Hopping on ‘The Bandwagon’ of Musical Legends
How do you pay tribute to musical legends? You put on a show! And that’s just what the Drama League did on stage at The Pierre hotel at the league’s January 31 benefit tribute to lyricists Betty Comden and Adolph Green.
There were film clips from the Comden and Green classics “The Bandwagon,” “Singin’ in the Rain” and “Wonderful Town”; loving accolades by Kitty Carlisle Hart to a delicate Comden in a red-velvet gown; a show-stopping excerpt from “On the Twentieth Century,” sung by Judy Kaye (who made her Broadway debut in the original 1978 production); vignettes from Comden and Green classics performed by more than 30 singers, dancers and musicians, and cast members from “Avenue Q” performing a puppet version of how Comden (née Elizabeth Cohen) and Green (who died in 2002) first met in 1938. What a show!

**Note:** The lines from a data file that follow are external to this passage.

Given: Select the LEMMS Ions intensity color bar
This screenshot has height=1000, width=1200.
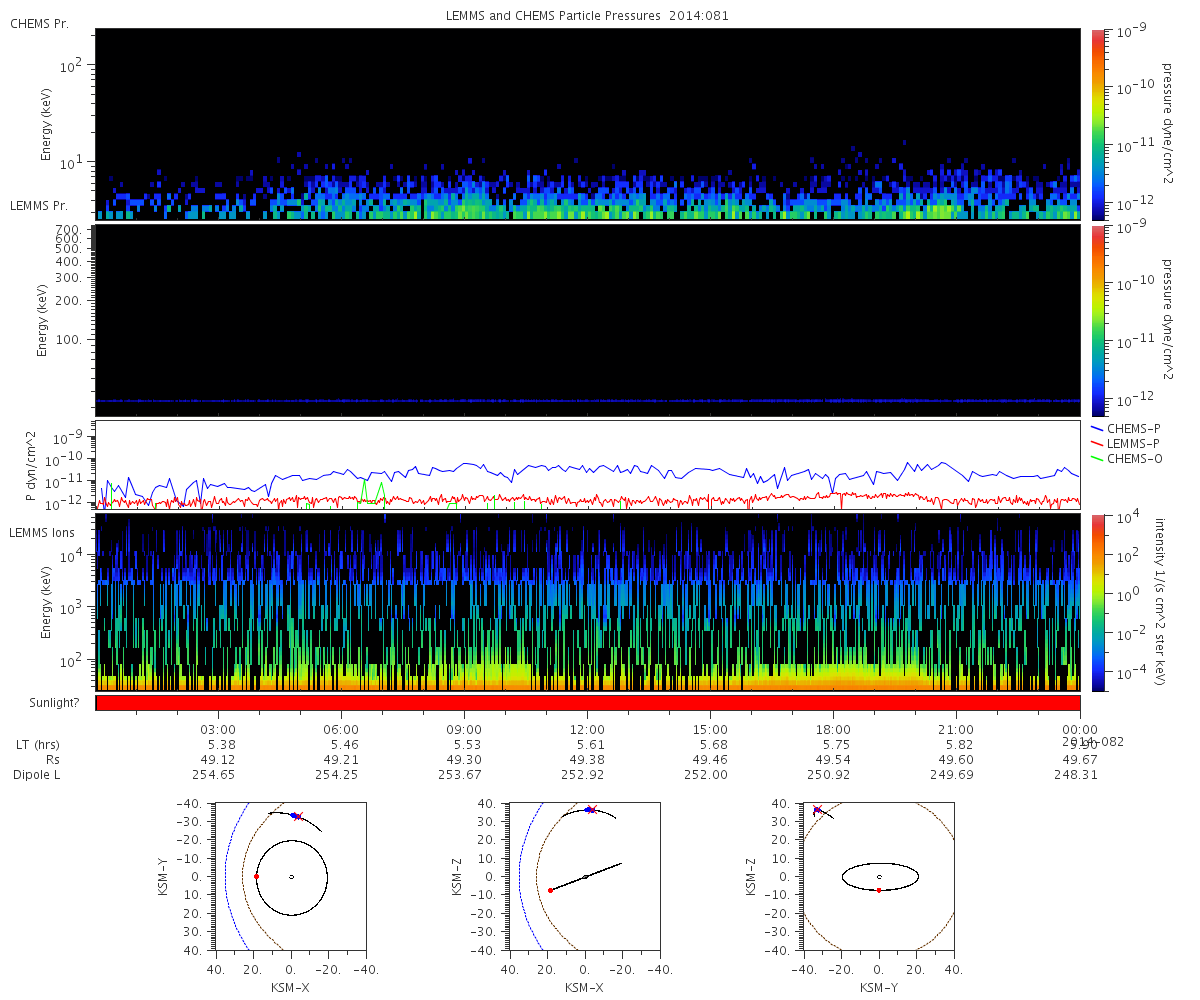Looking at the screenshot, I should click(x=1098, y=602).
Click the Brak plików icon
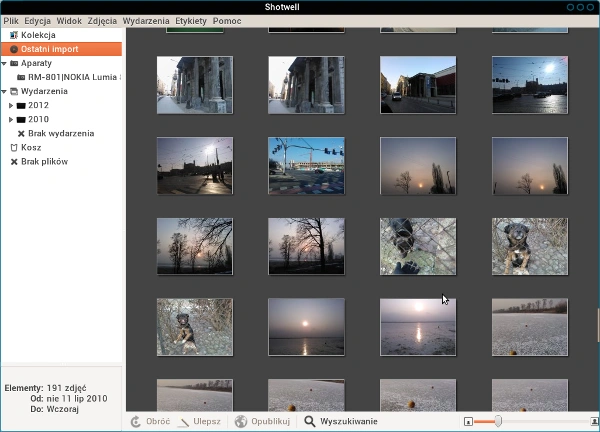 point(14,162)
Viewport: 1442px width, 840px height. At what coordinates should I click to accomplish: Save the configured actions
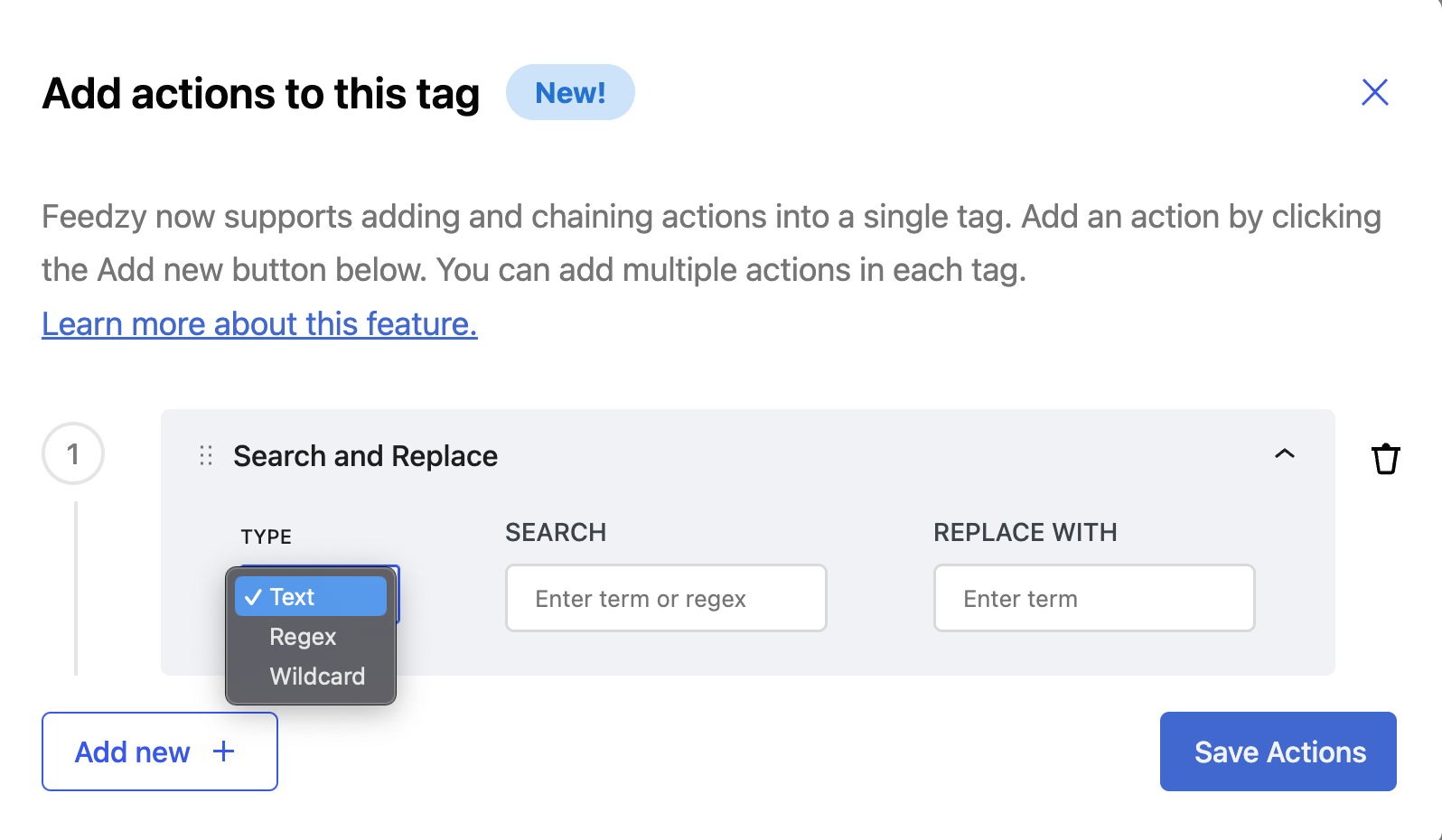click(x=1278, y=751)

As Margaret Styne (widow of composer Jules Styne, who collaborated with Comden and Green in “Bells Are Ringing” and “Peter Pan”) looked on, composer Charles Strouse first kissed Lauren Bacall’s hand, and then kissed her on the lips!
Adding glitz, glamour and talent were Broadway/film producer Marty Richards, Borghese cosmetics CEO Georgette Mosbacher, P.R. maven R. Couri Hay and artist Hunt Slonem. When I met Slonem five years ago, he fielded my question about his last name’s spelling by admitting, “There was one letter change.” “Was it an ‘i’? I asked.… Could the family’s name have been Slonim? He insisted that his family came from Moscow and St. Petersburg. Since anyone named Slonim, Slonimski or Slonimsky most likely had ancestors from Slonim (once Poland, now Belarus), and since Slonimers are Litvaks… I just wondered….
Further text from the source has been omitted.